Festivities actually began the evening before with a softball tournament with ten teams competing for the New Generation Juneteenth title.  Coming in first was Hearne’s own Puno Chorizo team followed by a team from Rockdale headed by Rev. Roger Jackson.  
The parade, with about 50 entries, lined up on Saturday morning in front of Blackshear Elementary, winding around the park and up to the Darrell Moody Center with entries from walkers to floats to equestrian organizations in the rear.  The New Generation Float featured music and DJ’s Steve Stone and Fraz Jones, visiting floats included T.R.U. Nation from Rockdale, those ladies in pink were the Small Town Sistas, some beautiful automobiles carried the parade presidents and Grand Marshalls Willie Mae Gentry in one and Andrew and Barbara Seymore in another, the parade banner was hoisted by Kevosha Owens, Tionie Thompson, and Regina Kelly, and that’s just the beginning.
Around 11 am, the parade began is trek through west Hearne from Blackshear to Alamo Street, down 6th street, and then back to Brazos Street recently renamed Martin Luther King Street.  The process took almost an hour with the Boys and Girls Club locomotive float, reminding people of why Hearne is the Crossroads of Texas, taking first place entry honors.
The parade ended and ceremonies began at noon with a ribbon-cutting opening the new Martin Luther King Street. Parade Grand Marshalls Willie Mae Gentry and Andrew and Barbara Seymore cut the ribbon to open to corridor from Brown Street (Hwy 79) to Alamo Street.  Dr. William A. Foster, Houston resident and native of Hearne, gave the address to announce the street’s re-opening under its new name.
But that was just the beginning of the day.  From 1 pm to 9 pm, Godfrey Gentry Park opened to Hearne’s and visiting children with lots of fun and games and treats of all types all afternoon and evening long.  It offered a day’s worth of fun and of opportunities to ask “what is Juneteenth and what is its significance to the people of Texas?”   As one dramatic float featuring a slave owner and slaves reminded parade-goers, Juneteenth is the day that word finally reached Texas that the slaves were free.  
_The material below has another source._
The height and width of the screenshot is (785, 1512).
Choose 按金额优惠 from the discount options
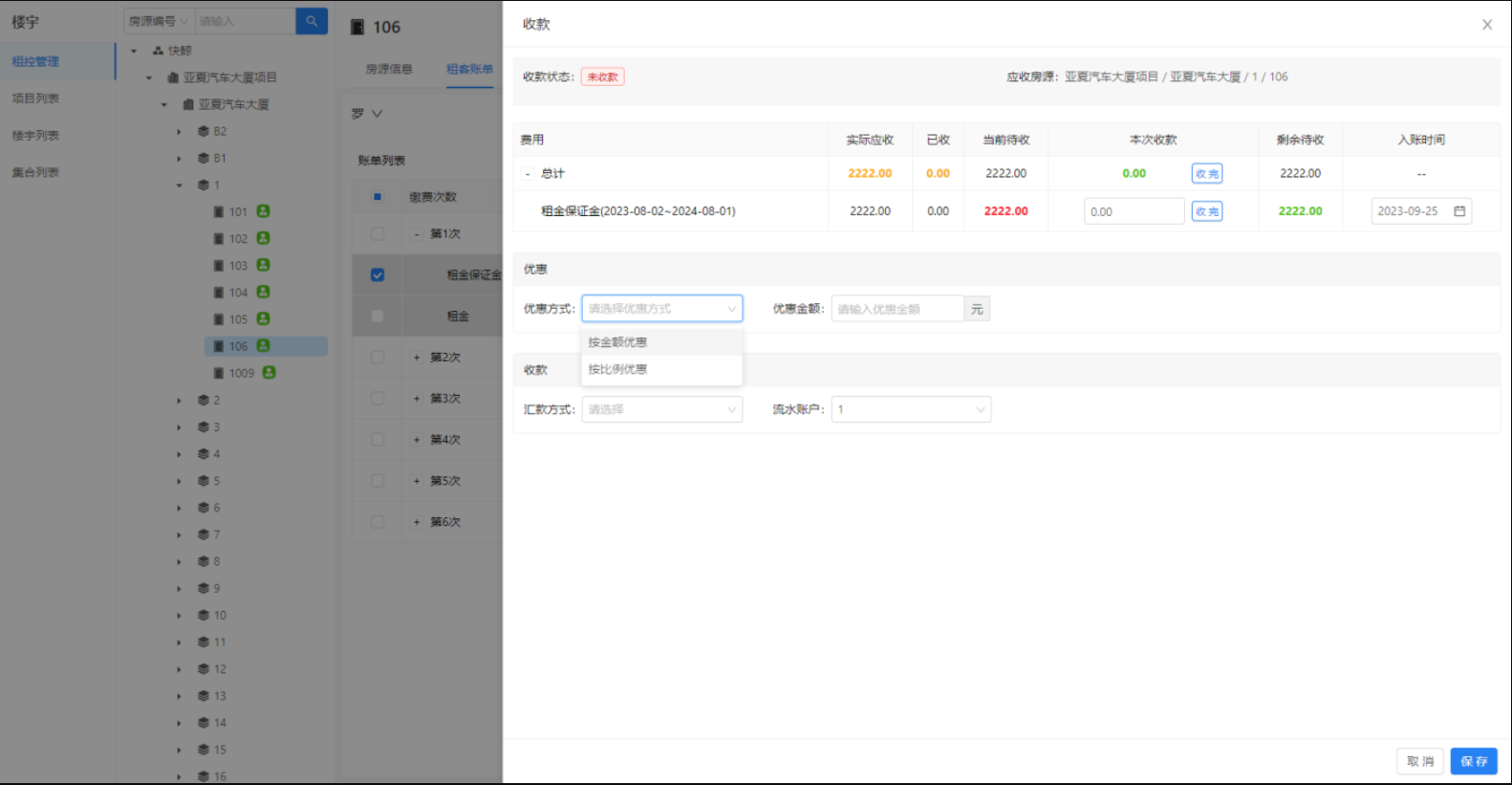(618, 342)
New Generation member LaTonya Darnell said that the organization had a lot of help putting this event together and she sincerely hoped she did not forget any one of the organizations, businesses and corporations that chipped in to make the weekend a success.  
Thanks go to sponsors including GATX—t-shirt sponsor, Luminant, the Hearne Supermarket and Brookshire Brothers, the Clums Club, Small Town Sistas, Sisters in Christ, Thrive Home Health Care, Interim Home Health Care, The Blackshear Alumni, T.R.U. Nation from Rockdale, county officials Vince Angeli, LeAnthony Dykes (Dykes Bail Bonds), and Keith Petitt, New Elam and Old Elam Missionary Baptist Churches, Jones Chapel, Ama’s and Mi Casita restaurants, Pennicks, the City of Hearne and the Hearne Police Department under Chief Thomas Williams (with special thanks to Officer Burrow), Bart Lockhart, TeJo’s, the Glenn Mack Funeral Home and all parade participants and Dr. Foster.  “We couldn’t have done it without you.”